One of the main aims of CauseHealth Risk and Safety is to communicate in an accessible way to scientists and practitioners the importance of conceptual reflections in scientific practice. For instance, why have certain norms of science become established? and why is it so difficult to question them, even in the cases when they don’t seem so efficient?

This is why our new open-access paper published by the journal eLife is a particularly valuable one. Here, we talk about the radical influence of Basic Implicit Assumptions in Science (BIAS) about the state of the world (what there is, how to know it, and what is right). Although many acknowledge the role of these assumptions in shaping the production and interpretation of scientific results, nobody lists them as bias.

And yet, since basic implicit philosophical assumptions skew everything, from choices of research hypotheses and research design to weight of evidence and interpretation of results in specific directions, they are in effect a type of bias. Researchers should be reminded of being aware of them, exactly like all the other categories of bias

Unlike other biases, however, philosophical basic implicit assumptions cannot be removed from the scientific practice. On the contrary, they are a necessary premise for the scientific enterprise. And yet, we discuss how the importance of choosing them with awareness, rather than  them uncritically.

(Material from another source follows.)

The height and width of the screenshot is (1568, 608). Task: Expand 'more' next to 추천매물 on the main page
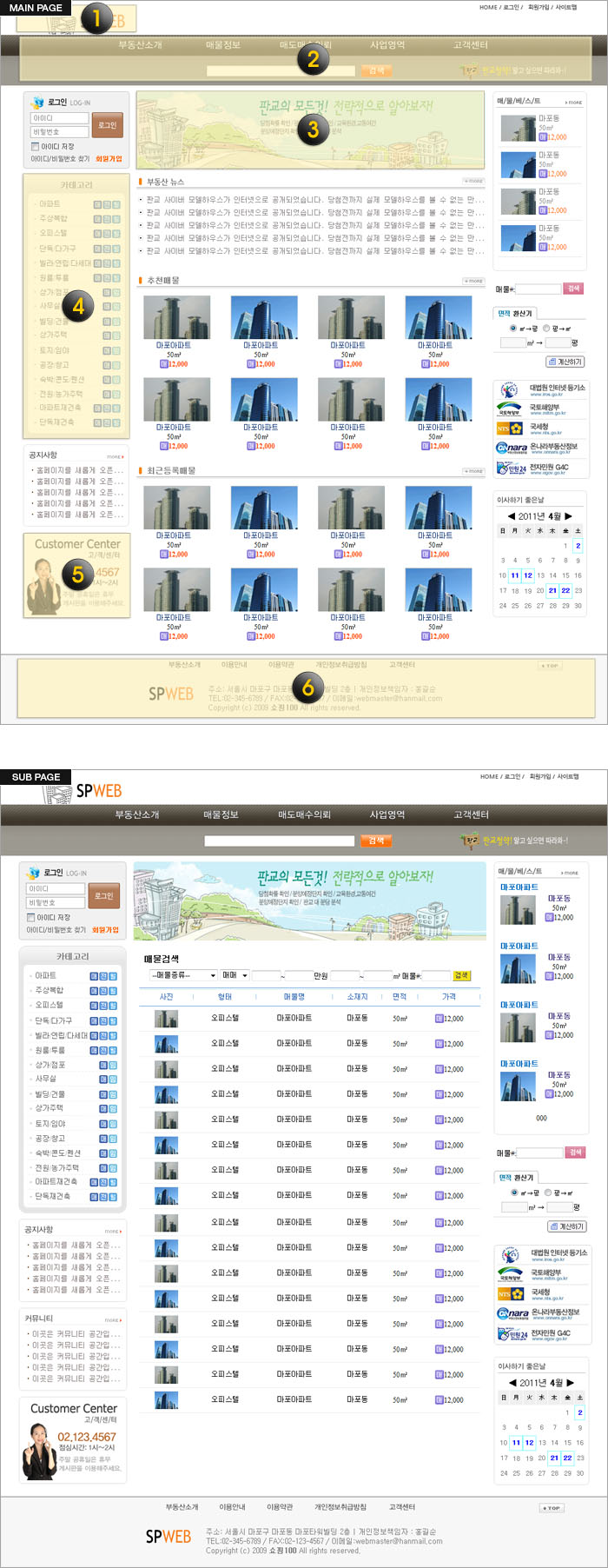pos(473,282)
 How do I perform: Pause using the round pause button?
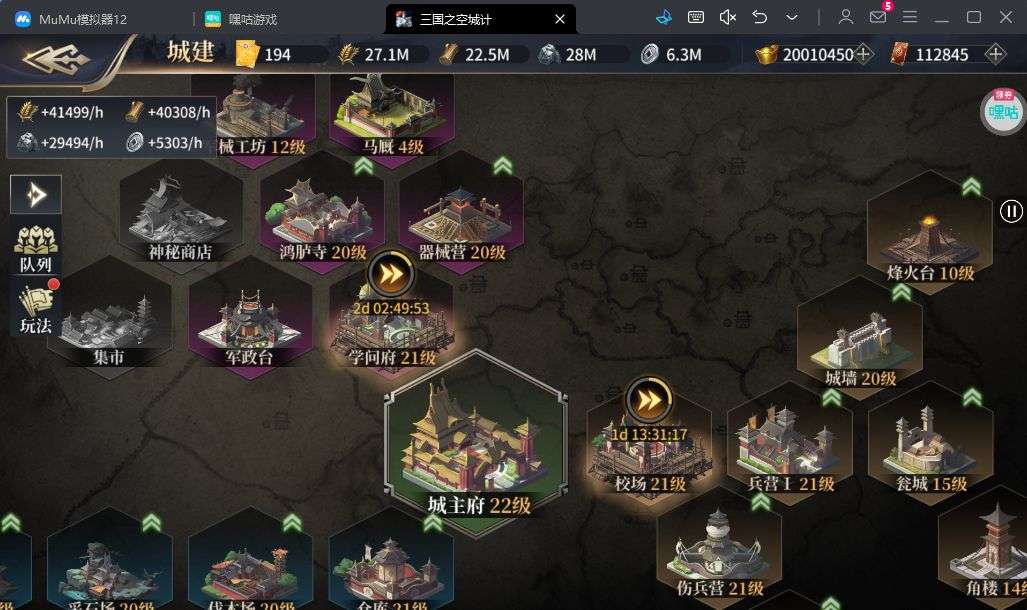click(x=1011, y=211)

At our Center for Applied Philosophy of Science we experience that  researchers and students from many fields of science are very interested on discussing philosophical bias once they are made aware of them. In fact, students and early career researchers wish they had more time dedicated to these type of critical discussion in their scientific education.

This is why we think this paper is particularly important, since it communicates such issues to a wider audience and hopefully creates important and constructive duscussions, not only in Pharmacovigilance but in scientific practice in general!